>> start Data extract

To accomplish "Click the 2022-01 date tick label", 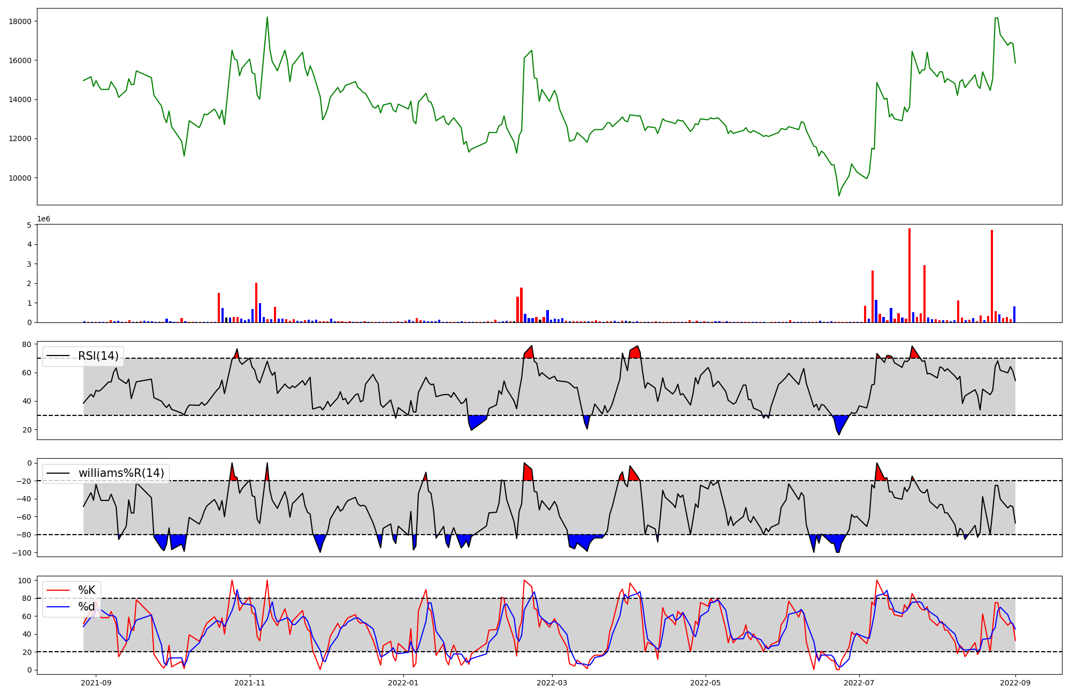I will click(403, 683).
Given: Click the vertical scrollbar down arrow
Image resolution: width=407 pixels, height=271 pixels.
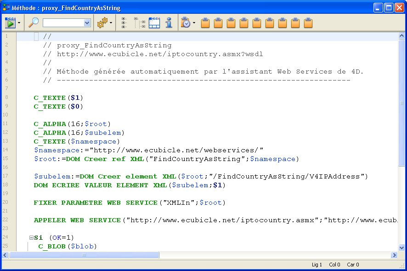Looking at the screenshot, I should [402, 247].
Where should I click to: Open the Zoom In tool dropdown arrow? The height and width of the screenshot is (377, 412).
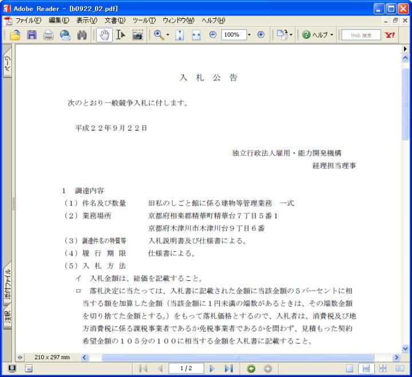point(167,35)
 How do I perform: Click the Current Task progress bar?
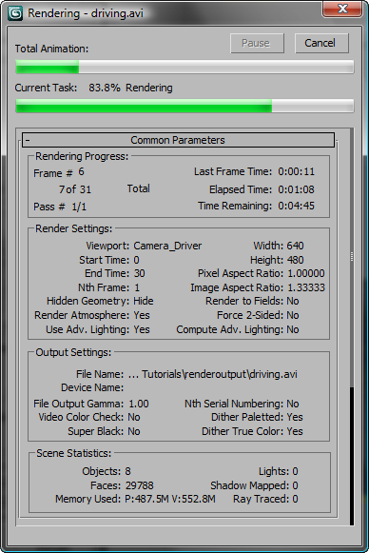point(185,106)
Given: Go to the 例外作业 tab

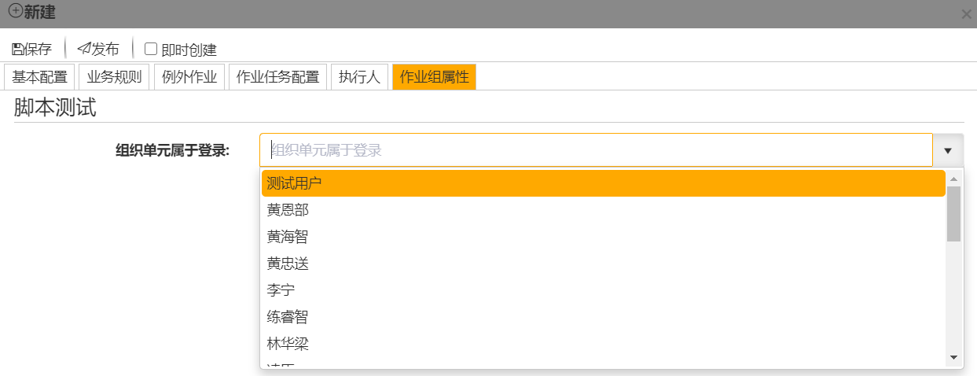Looking at the screenshot, I should point(189,77).
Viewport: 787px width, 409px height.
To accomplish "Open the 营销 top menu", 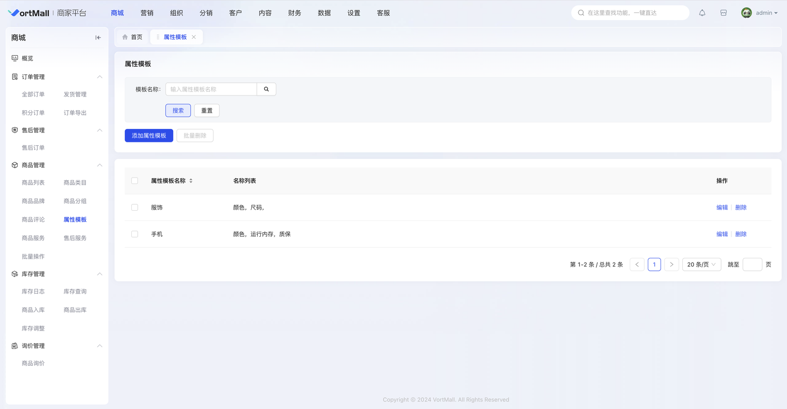I will pyautogui.click(x=147, y=13).

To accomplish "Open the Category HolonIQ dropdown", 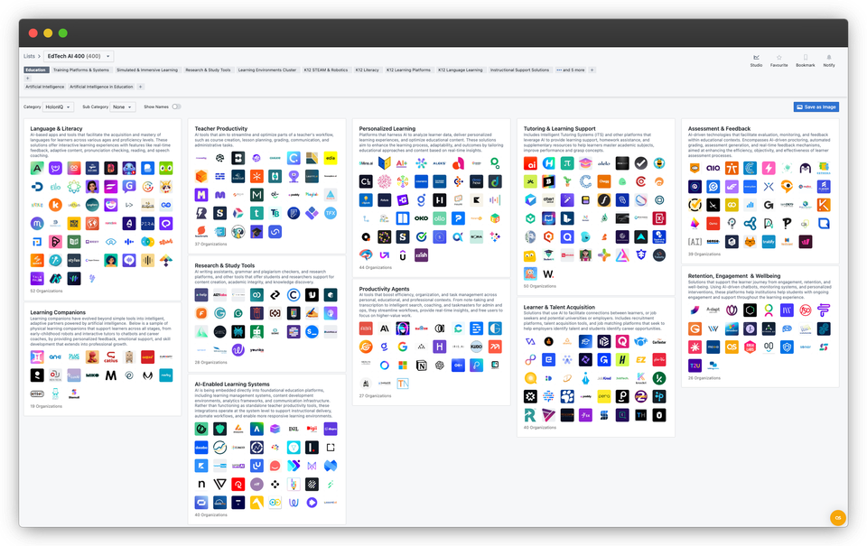I will 60,106.
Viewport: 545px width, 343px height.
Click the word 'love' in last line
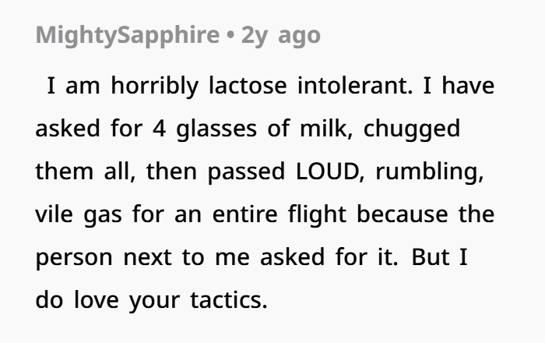[97, 300]
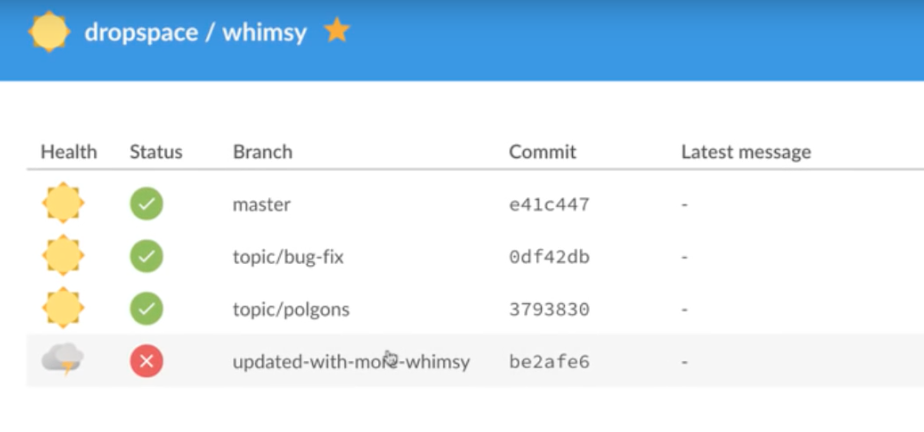The image size is (924, 432).
Task: Open the master branch
Action: click(x=262, y=205)
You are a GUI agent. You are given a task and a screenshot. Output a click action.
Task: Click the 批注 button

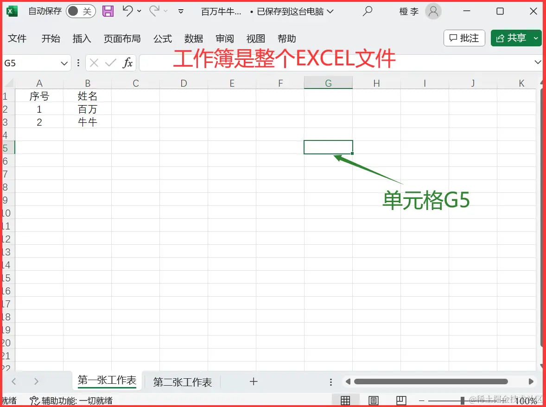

>> end Data extract

◆ **Directions for this task**:
Copy the material word for word, from the line containing "Viewport: 545px width, 343px height." through the last line of the material, leaving out the pictures.

◆ **The solution**:
Viewport: 545px width, 343px height.
Click the word 'love' in last line
[97, 300]
The image size is (924, 432).
Task: Open the master branch
Action: click(x=262, y=205)
You are a GUI agent. You are given a task and a screenshot. Output a click action.
Task: Click the 批注 button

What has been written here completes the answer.